In the same interview, Conny Nxumalo from the Department of Social Development denied trying to “make adoptions harder … In fact, we want to increase them. We have 890 social workers who are trained in adoptions. We want the process to be free so that people in rural areas can adopt,” she said.
Karabo Ozah from the Centre for Child Law responded by saying that the issue needed “honest debate”.
“Nationally, the department might say it wants to see more adoptions. But when you go to the provinces the attitude is different. There is an air of impediment. Scrapping fees won’t resolve the issue of whether we, as a country, really support and believe in adoptions.”
The “no fees” proposal is still pending before Parliament.
Last week in the Durban high court, Judge Rishi Seegobin heard argument in a matter in which the National Adoption Coalition of South Africa (Nacsa) has accused KwaZulu-Natal social development officials, responsible for signing off on adoptions, of meddling and using delay tactics.
In submissions, advocate Debbie Ainslie for Nacsa said that once a social worker has completed their investigation, the report is assessed by a provincial panel. After this, the provincial head has to issue a letter either recommending or rejecting the adoption in the Children’s Court.
The law provides for stringent timelines throughout the process and yet decisions were taking up to two years, while in other provinces the turnover time was anything from three days to two weeks.

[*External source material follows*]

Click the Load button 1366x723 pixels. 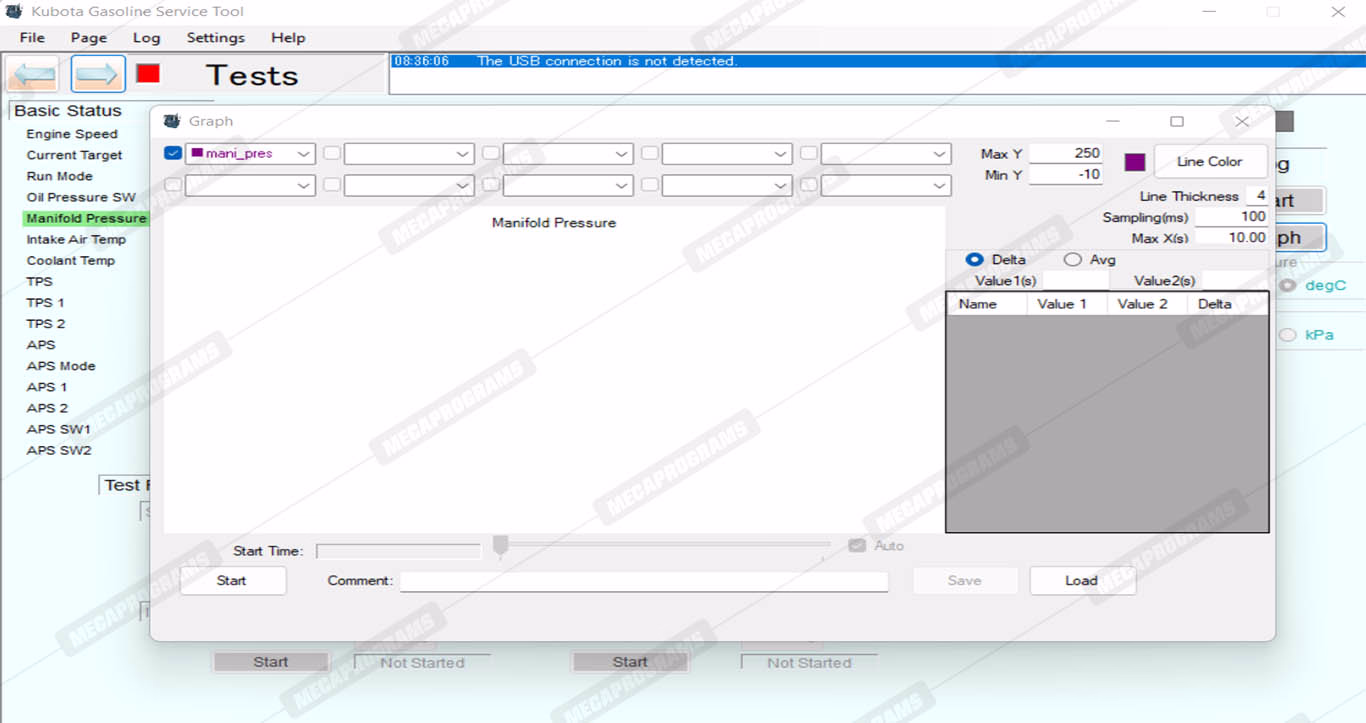1081,581
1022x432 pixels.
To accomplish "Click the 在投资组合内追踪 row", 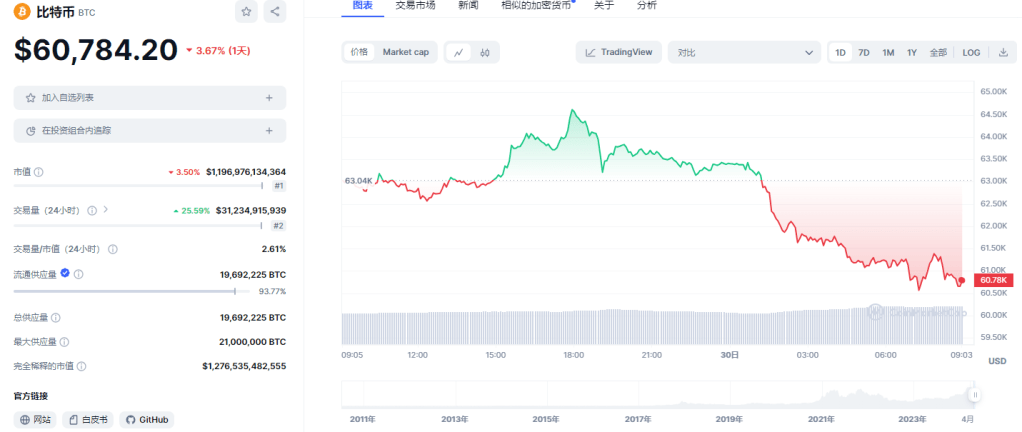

In papers, Nacsa KwaZulu-Natal chairperson Marietjie Strydom said: “The trend seems to be that the [head of department] and panel raise ‘problems’ on spurious grounds. They have elevated reunification with the family as the ultimate goal. The panel wants to conduct its own investigations, including tracing remote friends or families even after, in some cases, parental consent has been signed before a magistrate. They are usurping the role of the social worker and the Children’s Court.”
Strydom supplied a number of examples of how social development officials scupper the process. For instance, the panel ignored the wishes of a biological mother who already had two children and could not cope financially with a third. The panel suggested that all the children be removed from her and placed in alternative care “so they could forge a bond as siblings and alleviate her burden of child-raising”. The child was two before his adoption was approved by the Children’s Court.
Children in limbo
In another example, the social worker handling the adoption of the newborn of a 25-year-old Zimbabwean woman living in South Africa was told by the panel to contact the maternal grandmother in Zimbabwe. The social worker objected, saying it was a violation of the birth mother’s right to confidentiality. At one stage, the panel wanted an affidavit from the prospective parents that they would take the child to visit Zimbabwe.
The panel also queried why a birth mother, herself an orphan who cared for her disabled brother and an older child, would choose to look after her brother instead of her newborn child. There were also suggestions that his care and that of the other child should be “assessed” for safety and risk.
“There are many children who are currently in limbo,” Strydom said, “children living in under-resourced and crowded children’s homes instead of with adoptive families. It is an infringement of their rights.”
The application was opposed, but the judge had some harsh words for the respondents, suggesting they were showing a disregard for constitutional imperatives. He ordered the respondents to provide updated information on the number of pending applications for a letter of recommendation before he would rule on the matter.